*SELECTED TEXT*:
-*-*-
From cf4dfd051e99671f242d06d73dbc659d94318d70 Mon Sep 17 00:00:00 2001
From: Gerry Campion <gcampion@cdisc.org>
Date: Thu, 18 Jun 2026 16:48:35 -0400
Subject: [PATCH 04/15] markdownify

---
 .github/scripts/diff_results.py | 52 ++++++++++++++++++++++++++++++---
 1 file changed, 48 insertions(+), 4 deletions(-)

diff --git a/.github/scripts/diff_results.py b/.github/scripts/diff_results.py
index 53819900b..34ca35613 100644
--- a/.github/scripts/diff_results.py
+++ b/.github/scripts/diff_results.py
@@ -81,6 +81,36 @@ def _pair_closest(
     return pairs, unpaired_exp, unpaired_act
 
 
+def create_md_table(table_name, headers, records, property_getter=None):
+    """
+    Create a Markdown table with the given headers and records.
+
+    Args:
+        table_name: The title of the table
+        headers: List of column headers
+        records: List of records to include in the table
+        property_getter: Optional function to extract properties from records.
+                         If None, assumes records are dictionaries.
+    Returns:
+        String containing the formatted Markdown table
+    """
+    title = f"### {table_name}"
+    header = "| " + " | ".join(headers) + " |"
+    underline = "| " + " | ".join(["---" for _ in headers]) + " |"
+
+    if property_getter is None:
+
+        def property_getter(record, prop):
+            return str(record.get(prop, ""))
+
+    values = "\n".join(
+        "| " + " | ".join([property_getter(record, prop) for prop in headers]) + " |"
+        for record in records
+    )
+
+    return f"{title}\n\n{header}\n{underline}\n{values}"
+
+
 def diff(expected_path: str, actual_path: str) -> list[str]:
     exp_header, exp_rows = load(expected_path)
     _, act_rows = load(actual_path)
@@ -113,15 +143,29 @@ def diff(expected_path: str, actual_path: str) -> list[str]:
 
     pairs, unpaired_exp, unpaired_act = _pair_closest(remaining_exp, remaining_act)
 
+    table_headers = ["Exp/Act", "Result Row"] + exp_header
+
+    records = []
     for (exp_lineno, exp_row), (act_lineno, act_row) in pairs:
-        diffs.append(f"  [Expected] Row {exp_lineno}: {exp_row}")
-        diffs.append(f"  [Actual  ] Row {act_lineno}: {act_row}")
-*-*-
*DATA BLOCK*:
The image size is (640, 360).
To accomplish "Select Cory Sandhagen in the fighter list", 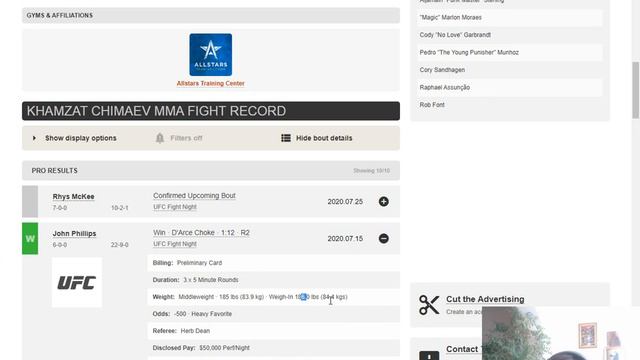I will click(x=442, y=70).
-*-*-
*DIRECTIVES*:
1/ From the patch, copy everything starting at "diff --git a/.github/scripts/diff_results.py" and ending at "headers and records.".
2/ In the patch, why does create_md_table fall back to a property_getter that calls record.get when no property_getter is passed? Answer in one to three sentences.

*RESULTS FOR THE EXERCISE*:
1/
diff --git a/.github/scripts/diff_results.py b/.github/scripts/diff_results.py
index 53819900b..34ca35613 100644
--- a/.github/scripts/diff_results.py
+++ b/.github/scripts/diff_results.py
@@ -81,6 +81,36 @@ def _pair_closest(
     return pairs, unpaired_exp, unpaired_act
 
 
+def create_md_table(table_name, headers, records, property_getter=None):
+    """
+    Create a Markdown table with the given headers and records.

2/ The docstring says that if property_getter is None, the function assumes the records are dictionaries. The default therefore looks up each header as a key with get, turns the value into a string, and uses an empty string when the key is missing.